Segment Start: Provided information

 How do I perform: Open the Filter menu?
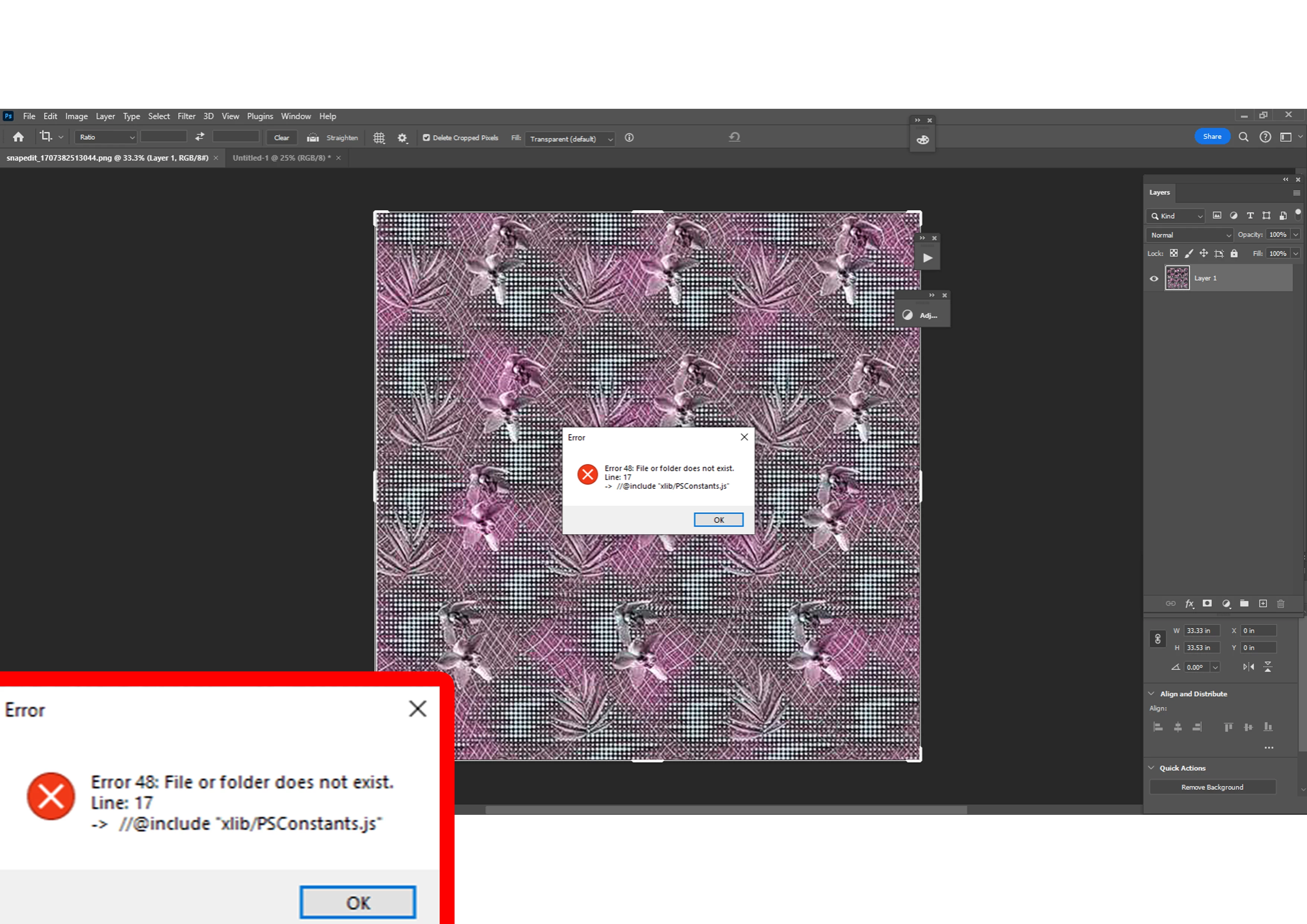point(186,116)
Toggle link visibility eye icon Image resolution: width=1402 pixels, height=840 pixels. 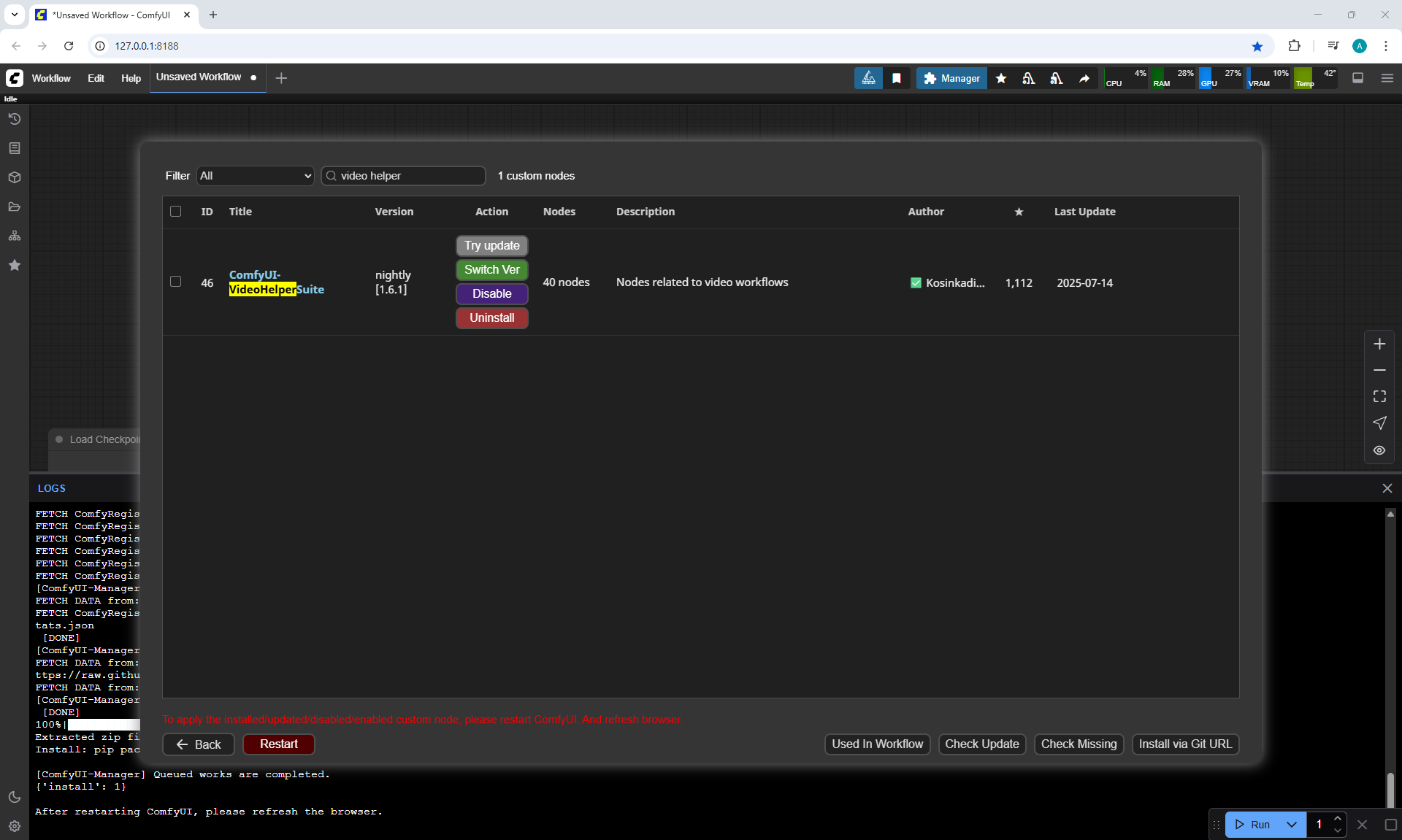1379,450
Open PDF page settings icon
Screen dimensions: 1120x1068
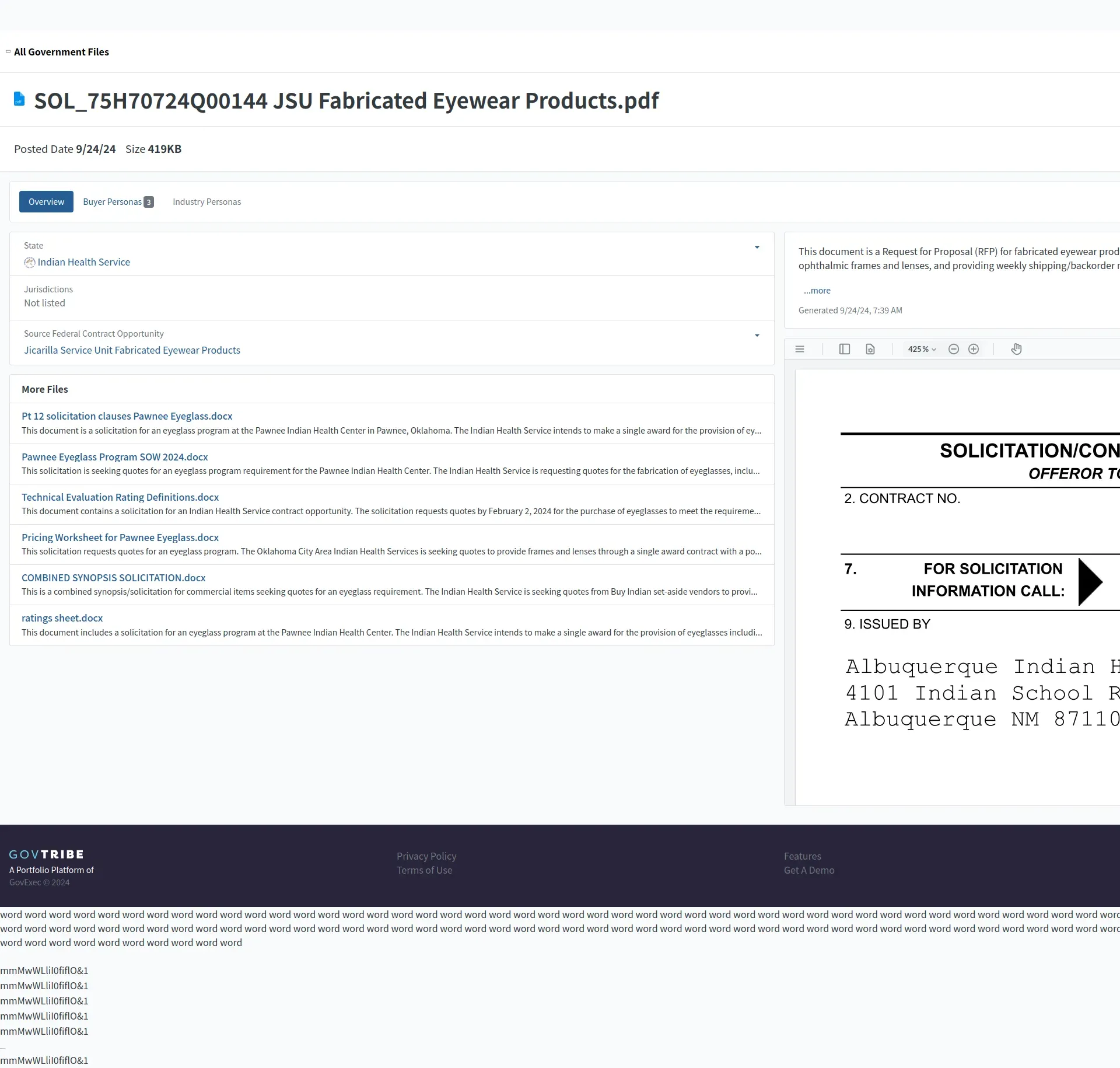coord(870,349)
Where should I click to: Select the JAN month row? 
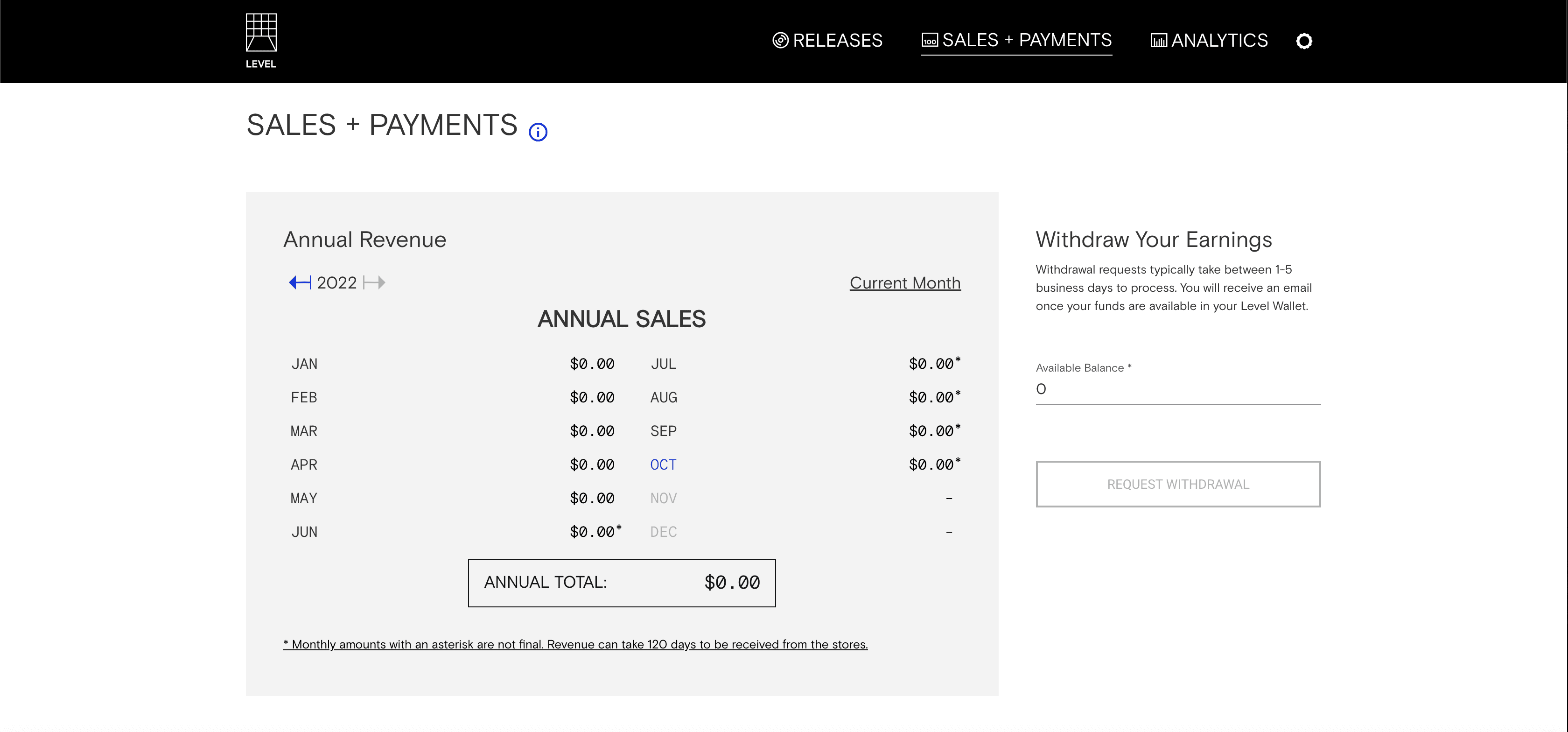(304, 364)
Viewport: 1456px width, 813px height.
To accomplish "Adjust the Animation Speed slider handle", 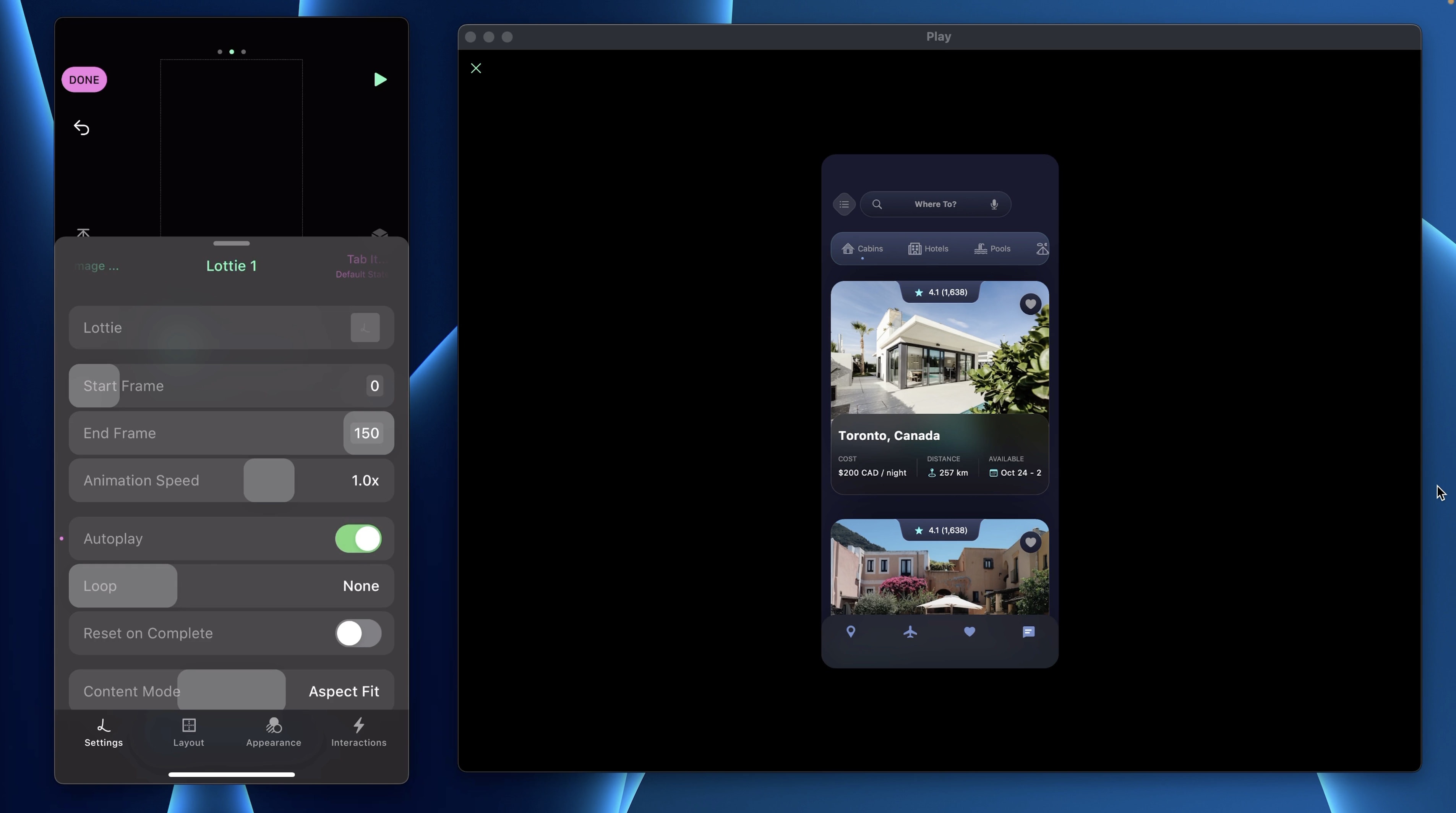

Segment End: Provided information

About this exercise —
Repeat exactly the lines in the entries from the one containing "Where should I" to the final line, inclusive, and nothing beyond them; skip pictures.

Expected output —
Where should I click to: Select the JAN month row? 
(304, 364)
Viewport: 1456px width, 813px height.
To accomplish "Adjust the Animation Speed slider handle", 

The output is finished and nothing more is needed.